Del resto, per una famiglia di coloni il fatto di dover far nascere il figlio in una grotta con mangiatoia ci sta, anzi è giustissimo: vuol dire che almeno allora il blocco delle costruzioni nelle "colonie" funzionava e non si fermava affatto di fronte a quella crescita naturale che provocatoriamente invoca il filocolonialista Netanyahu. E anche la fuga in Egitto corrisponde perfettamente al destino che i palestinesi progettano per tutti gli ebrei ("se vogliono vivere in pace se ne vadano da dove sono venuti", come ha detto perfino quell'arpia di Helen Thomas, ex giornalista alla Casa Bianca, che si è meritata una statua nel museo americano-palestinese per essere stata nominata il personaggio più antisemita dell'anno dal Centro Wiesenthal, http://liberaliperisraele.ilcannocchiale.it/post/2580934.html). Si dà il caso che dopo il '48 più di ottocentomila ebrei siano immigrati in Israele dai paesi arabi, qualche decina di migliaia anche dall'Egitto. Dunque "rientrarci" per una coppia di "coloni" in fuga ci sta, eccome. Sarebbe però un viaggio piuttosto difficile dato il fatto che oggi in Egitto gli ebrei e ancor di più gli israeliani, non sono molto graditi (del resto neppure in Giordania, in Libano, in Siria, in Arabia Saudita, Irak, Iran, Libia, Sudan, Yemen, Emirati, eccetera eccetera). Ma questo è un altro discorso.

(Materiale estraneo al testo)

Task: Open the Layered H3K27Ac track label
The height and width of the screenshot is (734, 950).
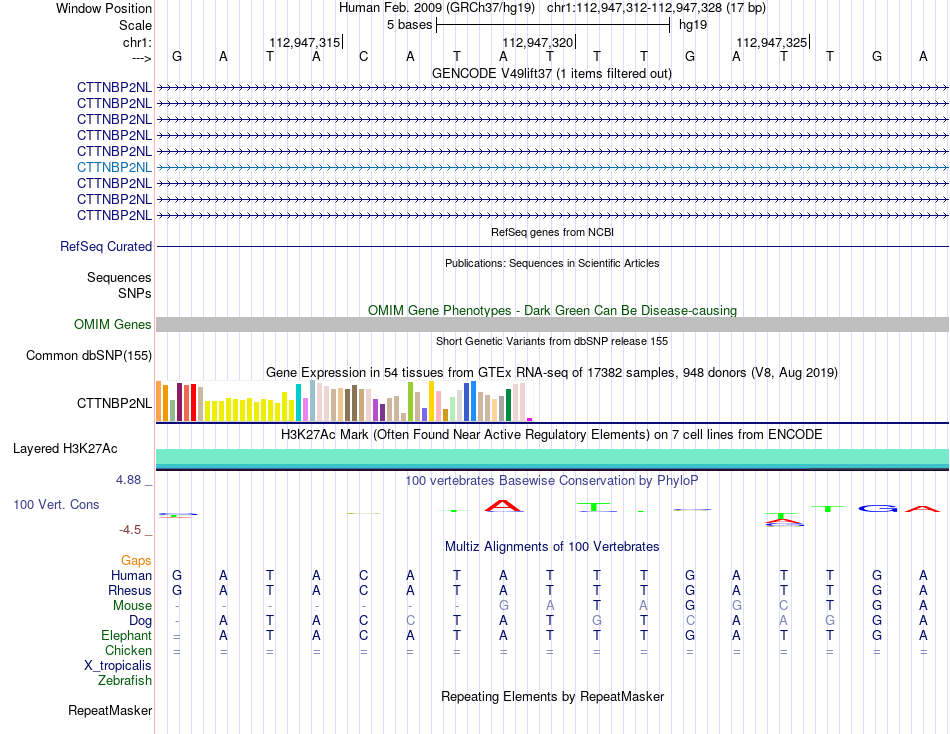Action: (65, 449)
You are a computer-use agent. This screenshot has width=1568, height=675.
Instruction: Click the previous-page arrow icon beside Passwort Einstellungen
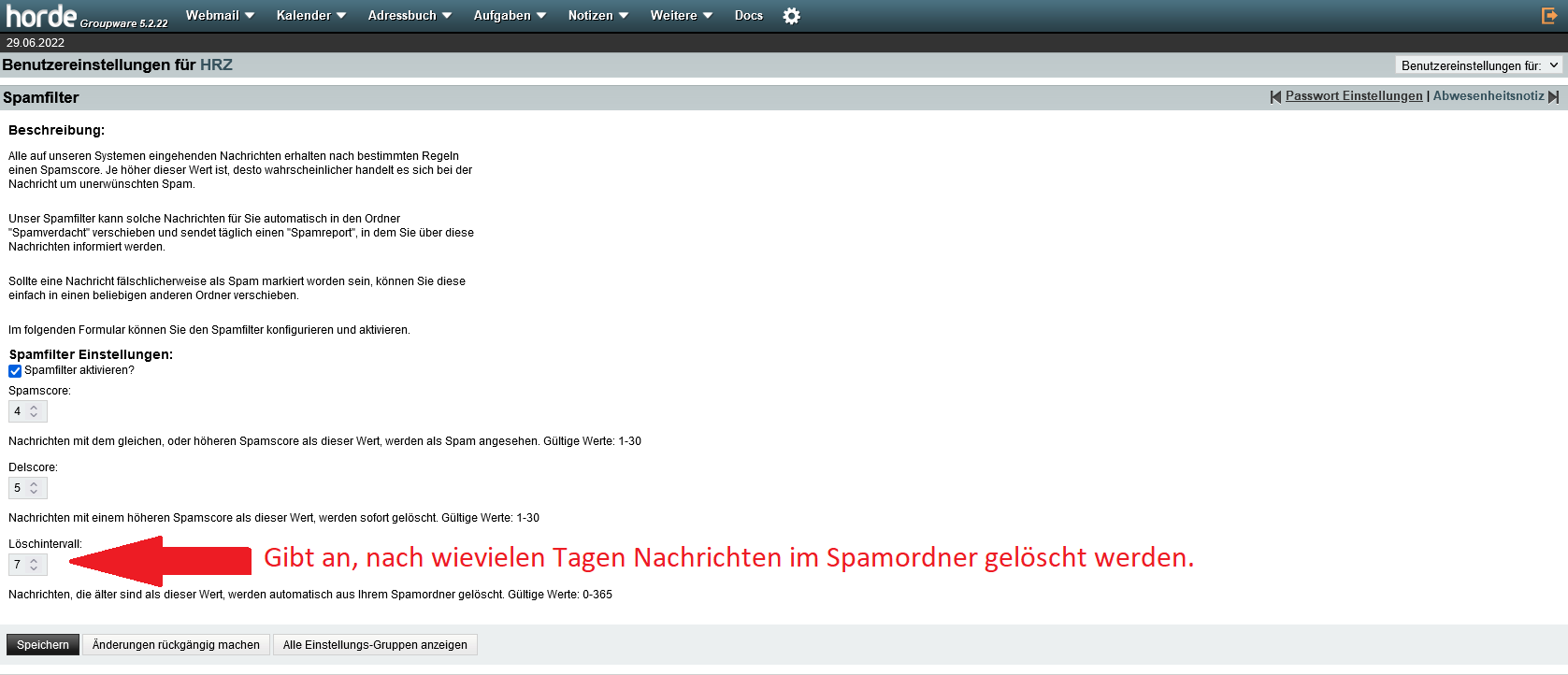coord(1275,96)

C'è un'alternativa a questa immagine un po' sgradevole – lo ammetto - di una Sacra Famiglia di coloni lasciati senza casa dal blocco delle costruzioni e respinti dai paesi arabi. Ed è ammettere che duemila anni fa non c'erano palestinesi nella terra fra il Giordano e il mare, e che a parte qualche centurione e governatore romano di passaggio (e purtroppo con molto potere) c'erano solo ebrei; e che del resto non c'erano neppure musulmani in Egitto, in quel momento in parte ancora politeista vecchio stile e in parte ellenizzato, dopo un secolo o due destinato a diventare tutto cristiano, o come si diceva allora per dire egiziano, tutto copto. Non c'era neanche il nome Palestina, che fu inventato dall'imperatore romano Adriano dopo aver sconfitto la rivolta (ebraica) di Bar Kochba, circa un secolo dopo la morte di Gesù (http://www.evangelici.net/speciale/mediooriente/palestina.html) senza alcun rapporto coi vecchi Filistei, che erano indoeuropei e non arabi e inoltre furono dispersi o assimilati 800 anni prima (http://it.wikipedia.org/wiki/Filistei).
Se si accetta il fatto storico che non ci fossero palestinesi nella "Palestina" dei tempi di Gesù (che si chiamava regno di Giuda), e neppure per un buon millennio dopo, la storia del Vangelo non ha più a che fare con i "coloni", ma con una famiglia ebrea ortodossa perseguitata dall'ellenizzante Erode e il racconto evangelico (nella sua dimensione storica, senza impegno su quella teologica) così funziona. Ma naturalmente questo significherebbe che i palestinesi non sono affatto indigeni della "Palestina" o piuttosto di Israele, ma sono immigrati nel corso dei secoli successivi alla conquista islamica, buona parte di loro nel Novecento, richiamati dall'espansione economica prodotta dall'intraprendenza dei sionisti. Ma questo, direbbero i bravi cattolici di sinistra, contraddice la "narrativa palestinese" e quindi non va bene. Toglie base ai loro diritti imprescrittibili, che diamine, fa figurare la terra dove Gesù è nato nella tribù di Giuda, è stato circonciso, ha studiato Torah e pregato nel Tempio, come se fosse ebraica. E questo non va bene. La storia, in queste cose, conta poco. Importa "bloccare le colonie" e dare la caccia ai "coloni ebrei" dopo averli ben censiti per paura che si moltiplichino. Quello che facevano, in fondo, gli agenti di Erode duemila anni fa. Solo che oggi si chiamano Hamas, Fatah, Autorità Palestinese. Con l'aiuto degli uomini di buona volontà di tutto il mondo.